- [Work item] The records follow. Filter them to the lines that hold "below".
====== Available data
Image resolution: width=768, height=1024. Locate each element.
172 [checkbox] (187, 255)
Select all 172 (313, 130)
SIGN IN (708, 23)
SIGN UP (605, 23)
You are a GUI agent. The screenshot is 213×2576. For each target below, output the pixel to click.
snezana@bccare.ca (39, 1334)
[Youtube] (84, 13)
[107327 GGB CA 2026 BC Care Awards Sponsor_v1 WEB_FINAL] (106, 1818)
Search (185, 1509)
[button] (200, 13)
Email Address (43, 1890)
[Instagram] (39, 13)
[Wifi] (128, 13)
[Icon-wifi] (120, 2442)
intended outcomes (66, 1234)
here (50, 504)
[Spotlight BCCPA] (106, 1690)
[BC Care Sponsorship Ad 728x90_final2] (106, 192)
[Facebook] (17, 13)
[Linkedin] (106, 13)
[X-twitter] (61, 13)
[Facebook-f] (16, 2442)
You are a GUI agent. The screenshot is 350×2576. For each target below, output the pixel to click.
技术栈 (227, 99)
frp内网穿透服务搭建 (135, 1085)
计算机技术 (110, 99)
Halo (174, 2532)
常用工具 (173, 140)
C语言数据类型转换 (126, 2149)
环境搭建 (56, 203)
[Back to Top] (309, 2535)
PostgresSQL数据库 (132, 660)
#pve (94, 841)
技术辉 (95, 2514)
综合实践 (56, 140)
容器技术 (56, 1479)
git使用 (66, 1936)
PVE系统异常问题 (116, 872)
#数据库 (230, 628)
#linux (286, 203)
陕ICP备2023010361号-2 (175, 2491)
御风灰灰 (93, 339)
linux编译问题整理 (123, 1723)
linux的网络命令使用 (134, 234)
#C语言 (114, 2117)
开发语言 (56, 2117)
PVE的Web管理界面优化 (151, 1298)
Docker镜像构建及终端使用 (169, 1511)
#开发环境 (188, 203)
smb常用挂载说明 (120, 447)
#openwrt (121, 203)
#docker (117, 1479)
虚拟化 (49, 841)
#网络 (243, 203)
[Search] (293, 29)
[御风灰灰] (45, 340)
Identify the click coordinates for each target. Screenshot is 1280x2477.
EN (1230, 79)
============
- [Answer to this task]
You are a GUI agent. The screenshot is 213×2576. For each target below, output the pixel to click.
You are a GUI agent. The screenshot is 350×2576. For each target below, output the pixel to click.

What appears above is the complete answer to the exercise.